The base model comes well-equipped with perforated leather seats, Bluetooth and dual-zone climate control at $30,960. The $3650 Tech package adds an Acura/ELS 460-watt 10-speaker surround sound system with a 15 gigabyte hard drive to store your music; Acura Navigation with real-time traffic and weather; XM Radio; voice recognition for audio and climate controls; GPS-linked and solar sensor climate control and a remote activated power tailgate with one-touch close.  It’s worth every penny.

The TSX only comes in front drive with Honda’s excellent 2.4 liter I4 i-VTEC engine that produces a high-revving 201 hp and 170 lb-ft of torque.  The only transmission is Honda’s aging 5-speed automatic with Sequential SportsShift paddles.  That’s not a lot of grunt to tug around 3,623 pounds; but it never seemed overtaxed, even with two passengers.  That said, the TSX isn’t going to win any drag races, but for the target audience and most buyers, it’s more than adequate.

The interior of the Acura TSX Sport Wagon is almost identical to the sedan and a very nice place to spend time.

The steering was well-weighted and on center and I didn’t feel any torque steer in my test drive.  The brakes felt strong and linear. In short, it’s a proper Honda product – as expected.

The interior is well-tailored with sweeping arches of matte-metallic plastic trim that won’t offend anyone. I felt comfortable and supported in the 8-way power and heated seats. The passenger only gets a 4-way power adjust.  The steering wheel is loaded with controls that you could learn with more time in the cockpit. I found the interior quiet and engine noise was only annoying when it was pushed hard.

Adult back seat passengers will be cramped unless they are tiny; but it you’ve got young kids, they will fit fine.  With the seats folded you get a whopping 61 cubic feet of cargo space – as good or better than the competition.

There is lots of cargo space in the TSX Sport Wagon. Note the extra storge compartment under the floor in back.

The engine drinks premium unleaded and is rated at 22 mpg city/30 mpg highway.  That’s good, but not great. It still beats the Audi A4 Avant (21/29) and the BMW 328i Sports Wagon (18/27).

If Acura had wanted a stand-out product, it should have imported the TSX with Honda’s outstanding advanced clean diesel engine that would improve fuel economy by at least 30%.  Unfortunately, the TSX Sport Wagon is such a low-volume product that it’s cost-prohibitive to certify a new engine for Federal and California emissions standards.

I have a few minor complaints.   The remote key fob has driver memory, but not a keyless ignition system. Automatic high-intensity discharge (HID) headlights were standard, but rain-sensing wipers were missing.  HomeLink garage opener system, available in much less expensive cars, was MIA in the Technology package. I also wished for an all-wheel drive system which you can get in the competition (BMW 328i xDrive Sports Wagon and Audi A4 Avant Quattro).
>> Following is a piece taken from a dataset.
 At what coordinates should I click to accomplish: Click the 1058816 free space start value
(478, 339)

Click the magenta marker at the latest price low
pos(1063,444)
I don't know how many people are loading their TSX Sport Wagon with bikes, but this shot shows it's capable of carrying them (and surfboards too).

Acura is playing a game with the supply of these cars.  It doesn’t expect to sell many, but if you go to an Acura dealer (and there aren’t that many of them), they will tell you they sell every one they get.  So right now demand is high and inventory is scarce. Expect to pay sticker price for one.
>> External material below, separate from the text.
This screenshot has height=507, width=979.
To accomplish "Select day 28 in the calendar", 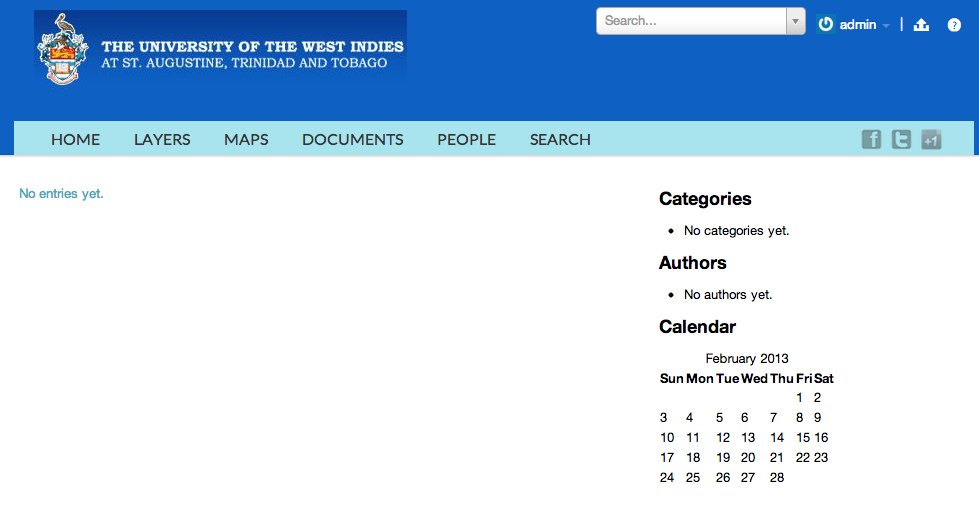I will pos(777,478).
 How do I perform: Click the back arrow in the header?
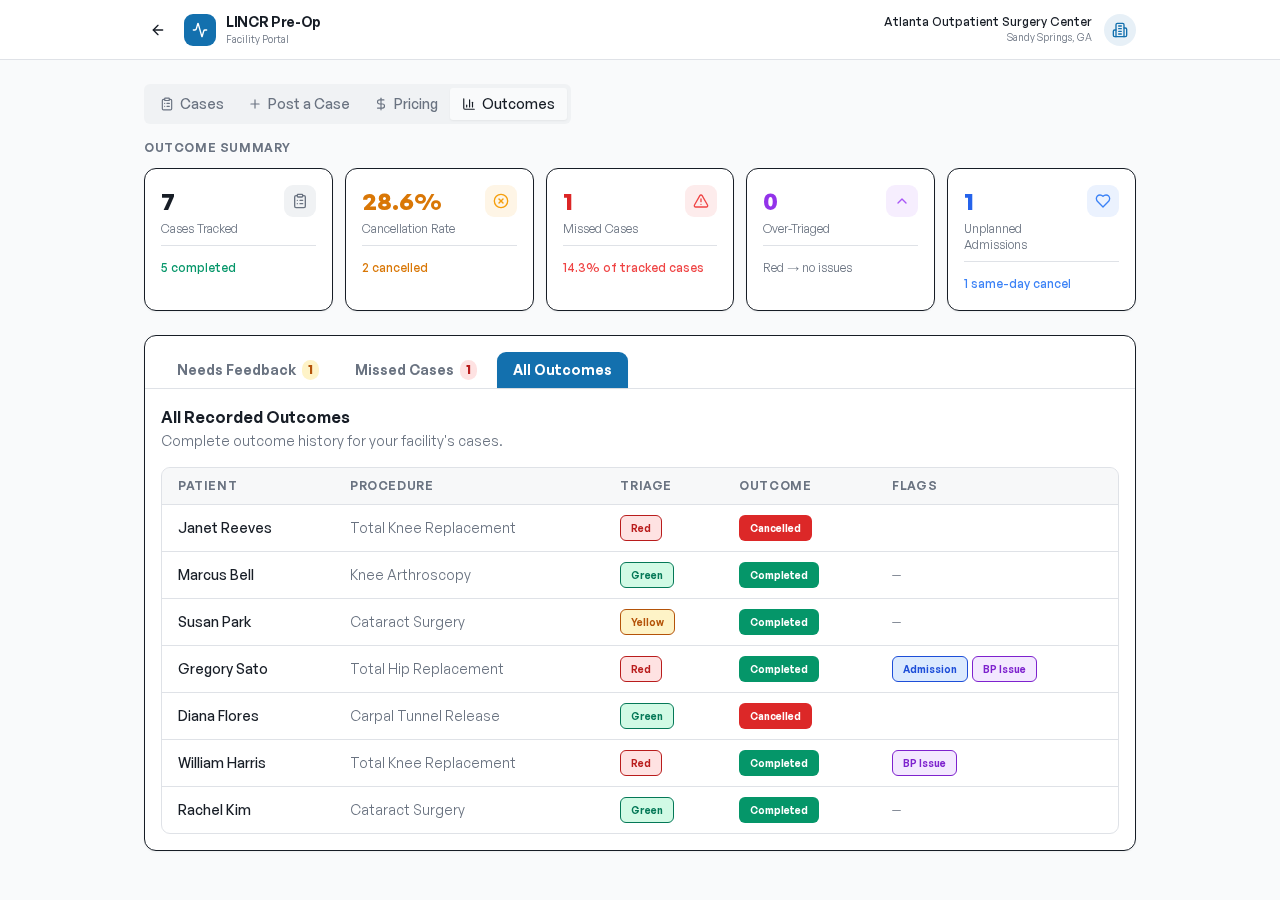[158, 30]
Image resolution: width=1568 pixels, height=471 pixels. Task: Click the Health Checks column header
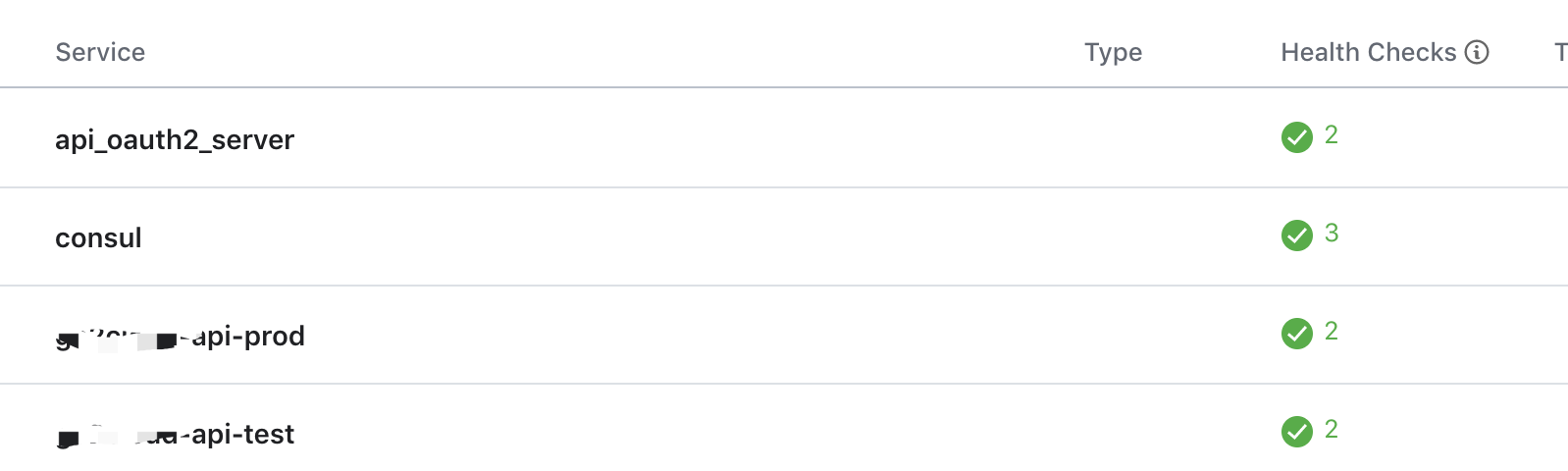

Overall, I was favorably impressed with the Acura TSX Sport Wagon. I think it’s a very capable, solid, handsome and stylish alternative to the me-too SUV/CUV craze.

The 2011 Acura TSX Sport Wagon looks great from this angle.

The rear styling of the TSX is streamlined, beautifully-proportioned and balanced by the sporty dual exhausts.

The front of the 2011 Acura TSX is a much more conservative, toned-down look from the over-sized Jack-O-Lantern or snaggle tooth Acura grilles from the past few model years.